The English Football League have formally reprimanded the club with a £200,000 fine and Leeds have backed new regulations that bans spying on training 72 hours before a game.
Marcelo Bielsa admitted last month that he sent a staff member to Derby's training session to spy on their opponents ahead of facing them at Elland Road and subsequently revealed that it was a practice exercised before facing all his rivals this season.
Leeds United manager Marcelo Bielsa admitted to spying on his opponentsGetty Images
A statement from the EFL read: "After finalising its investigations into the incident at Derby County’s training ground on Thursday 10 January, the EFL reached the conclusion that the conduct undertaken by Leeds United in observing opponents’ training sessions, is a breach of Regulation 3.4.
"Regulation 3.4 provides that ‘in all matters and transactions relating to the league, each club shall behave towards each other club and the league with the utmost good faith."
"Leeds United has fully co-operated with the EFL’s inquiries and following a comprehensive review of all the evidence provided, the club has now formally admitted a breach of Regulation 3.4.
"As a consequence the club has been fined £200,000 (inclusive of a contribution to costs) and received a formal reprimand and warning to the effect that the club’s conduct fell significantly short of the standards expected by the EFL and must not be repeated."

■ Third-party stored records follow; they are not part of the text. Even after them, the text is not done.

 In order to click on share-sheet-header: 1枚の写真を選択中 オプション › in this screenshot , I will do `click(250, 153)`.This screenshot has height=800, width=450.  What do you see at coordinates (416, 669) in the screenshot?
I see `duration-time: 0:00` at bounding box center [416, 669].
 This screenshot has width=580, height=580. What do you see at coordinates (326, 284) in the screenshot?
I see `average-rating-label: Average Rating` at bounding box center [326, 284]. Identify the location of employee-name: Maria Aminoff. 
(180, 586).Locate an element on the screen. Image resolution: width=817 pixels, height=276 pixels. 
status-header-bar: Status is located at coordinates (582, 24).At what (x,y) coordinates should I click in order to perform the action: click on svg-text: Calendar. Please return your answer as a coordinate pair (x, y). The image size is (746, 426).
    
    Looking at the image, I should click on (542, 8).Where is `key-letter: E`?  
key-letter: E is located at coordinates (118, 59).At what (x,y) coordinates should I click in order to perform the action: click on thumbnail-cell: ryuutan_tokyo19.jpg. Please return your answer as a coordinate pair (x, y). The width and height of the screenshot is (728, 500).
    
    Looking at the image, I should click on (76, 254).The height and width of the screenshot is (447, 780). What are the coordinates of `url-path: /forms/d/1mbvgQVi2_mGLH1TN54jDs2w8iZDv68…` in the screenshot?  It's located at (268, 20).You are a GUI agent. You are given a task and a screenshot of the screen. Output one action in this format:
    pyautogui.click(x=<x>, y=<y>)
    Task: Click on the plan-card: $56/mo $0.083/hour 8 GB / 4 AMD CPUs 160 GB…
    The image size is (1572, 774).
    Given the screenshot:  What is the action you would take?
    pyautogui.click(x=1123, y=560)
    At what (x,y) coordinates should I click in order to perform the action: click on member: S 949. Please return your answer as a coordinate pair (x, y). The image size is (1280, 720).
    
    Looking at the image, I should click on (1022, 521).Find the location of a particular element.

Leeds are third in the Championship, two points off leaders Norwich having played one game fewer - but Bielsa and his staff will now need to be invited to the training ground of a rival club in the three days prior to a match.
The club have issued an apology for acting in a manner that has been deemed 'culturally unacceptable in the English game'.
Frank Lampard was unimpressed by Leeds' conductPA Sport
EFL Chief Executive Shaun Harvey said: "The regulatory requirement to act in 'utmost good faith' was brought into EFL Regulations two years ago and was bolstered in 2018 by the introduction of the Club Charter, which sets out in more detail the standards of behaviour expected of member clubs.
"The facts of this particular case were not ones we would have expected - and have to deal with a complaint about - and it is clearly impossible to have a specific set of Regulations that will apply in all circumstances of poor conduct, so, this charge was brought under a general Regulation. "
"In doing this, the EFL has demonstrated we have appropriate provisions in place to protect our competitions and apply to all Clubs.
"The sanctions imposed highlight how actions such as this cannot be condoned and act as a clear deterrent should any Club seek to undertake poor conduct in the future. I would like to thank Leeds United for their assistance in helping to bring this matter to a conclusion as quickly as was practically possible.
"We will now look to move on from this incident and commence the discussions about introducing a specific Regulation at a meeting with all Clubs later this month."